Taking into account standard rushing plays where the quarterback hands off to a running back - the meat and potatoes of most NFL offenses - the Bills have had far too many blown-up plays.
Spiller and Jackson have combined to carry 75 times, and on 38 of those plays - yes, just more than half - the net result was two yards or fewer.
Breaking those plays down, Spiller has been stuffed 25 times on his 43 carries, and those 25 carries have netted minus-four yards. Jackson has been stuffed on 13 of his 32 attempts and gained nine yards on those plays.
"It's kind of been like a roller coaster," said Spiller, who has been strangely inefficient thus far. "It hasn't been consistent and that's what you really want. We just have to take what they give us and don't force it."
The Bills took almost nothing that the Jets were giving them because the Jets really didn't give them anything. Thirteen of Buffalo's 25 rushing plays (counting those by Manuel and third-string back Tashard Choice) went for two yards or less. Without Jackson's 59-yard run - a great individual play, but also a play that the Jets had stopped and failed to finish him off - the Bills ran 24 times for 61 yards.

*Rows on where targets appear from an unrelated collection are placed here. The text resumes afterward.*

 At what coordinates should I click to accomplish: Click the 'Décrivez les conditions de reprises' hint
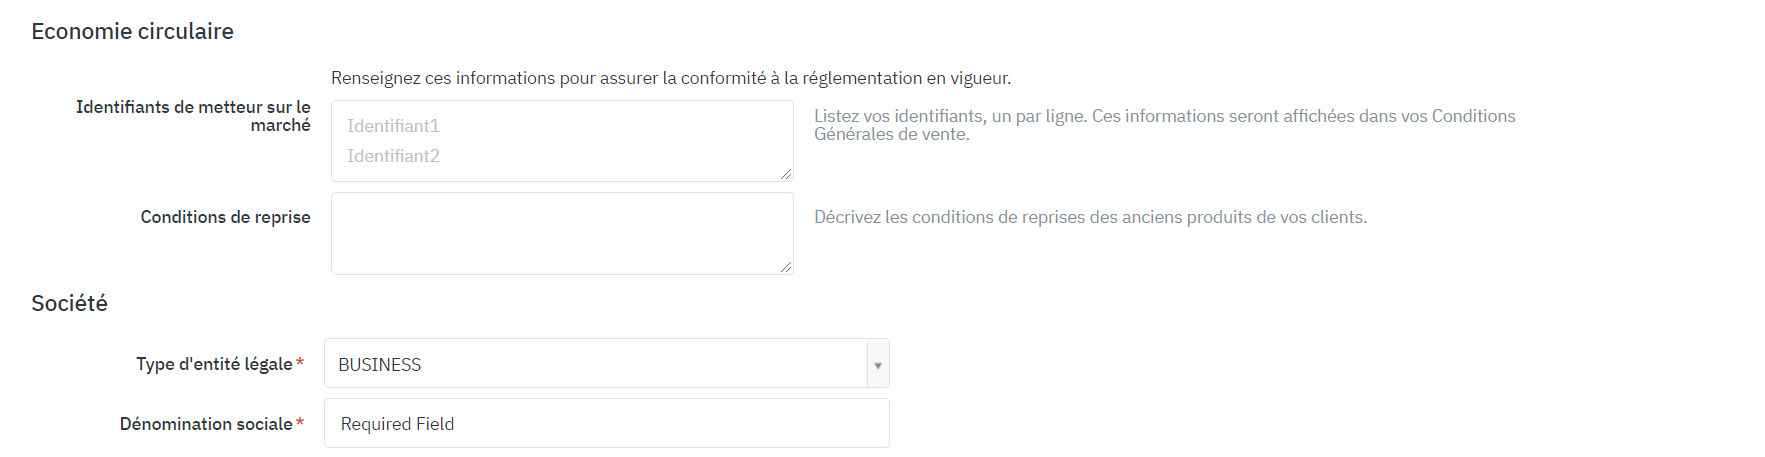1090,217
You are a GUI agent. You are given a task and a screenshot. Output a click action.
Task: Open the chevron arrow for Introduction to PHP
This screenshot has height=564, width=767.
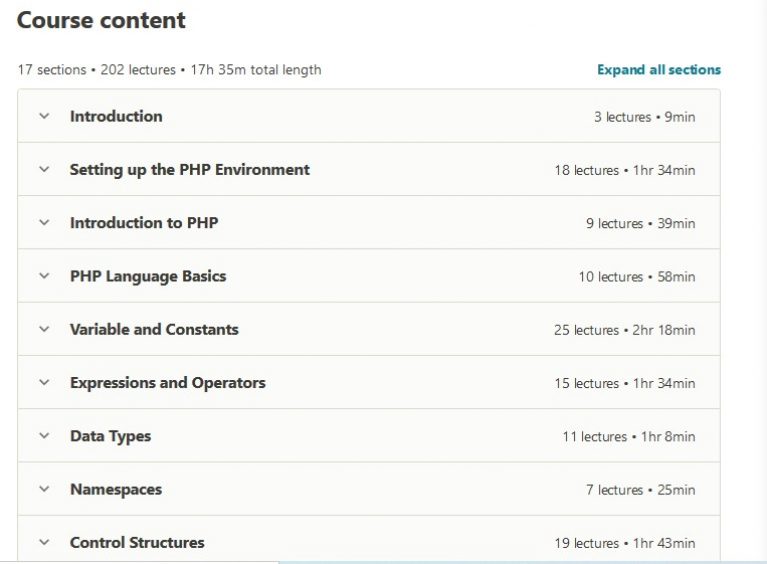(45, 223)
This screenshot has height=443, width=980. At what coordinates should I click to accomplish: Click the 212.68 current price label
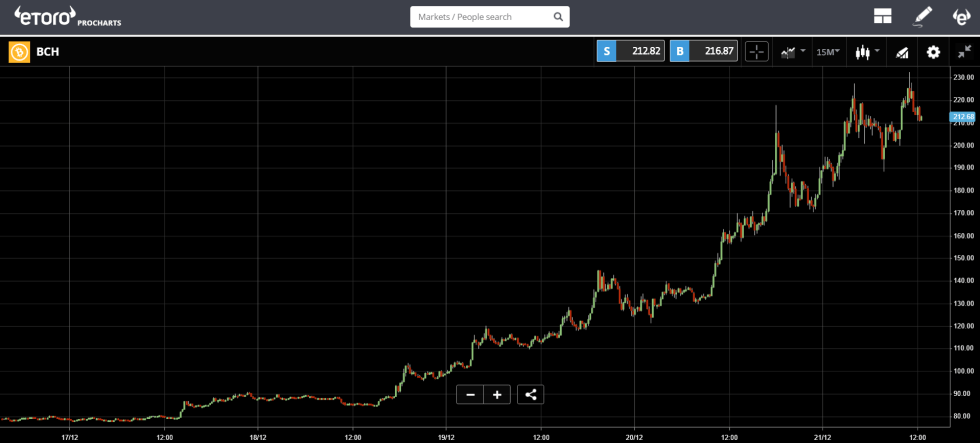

The primary reason for the lack of success has been that the opposing defenses in all three games - New England, Carolina and the Jets - cheated defensive backs closer to the line of scrimmage specifically to shut down the Bills' running game and dare the rookie, Manuel, to beat them through the air.
As a result, there hasn't been much room to run, and there probably won't be until Manuel can prove he can connect on some downfield passes and force teams to leave their safeties back in coverage.
"We have to do a better job running against stacked boxes," said center Eric Wood, who knows it certainly won't get any easier Sunday against a Baltimore defense that hasn't allowed a rushing TD all season and ranks fourth against the run. "If they're going to load the box, someone's got to displace a guy. We just have to get better at that as a unit."
That said, Marrone, an offensive lineman at heart, isn't willing to pin all the blame on his big guys because so much has to be in unison to have a productive run game, with everyone on the same page pulling their weight.
"I think it's a combination of everything," he said. "I think we have to do a better job up front, I think we have to do a better job of running it, and I think we have to do a better job of putting them in situations, game-planning strategically."
Marrone said he has seen that occasionally, but in most cases, there's one thing that has gone wrong, which is just enough to sabotage a play.
"One play it may be that and the next play we might not get a push and the next play we might get beat," he said. "I think that's what is going on, the consistency of the run game, is that everybody has to win to a certain extent. If one person breaks down and everyone else is doing the right thing it's a negative play."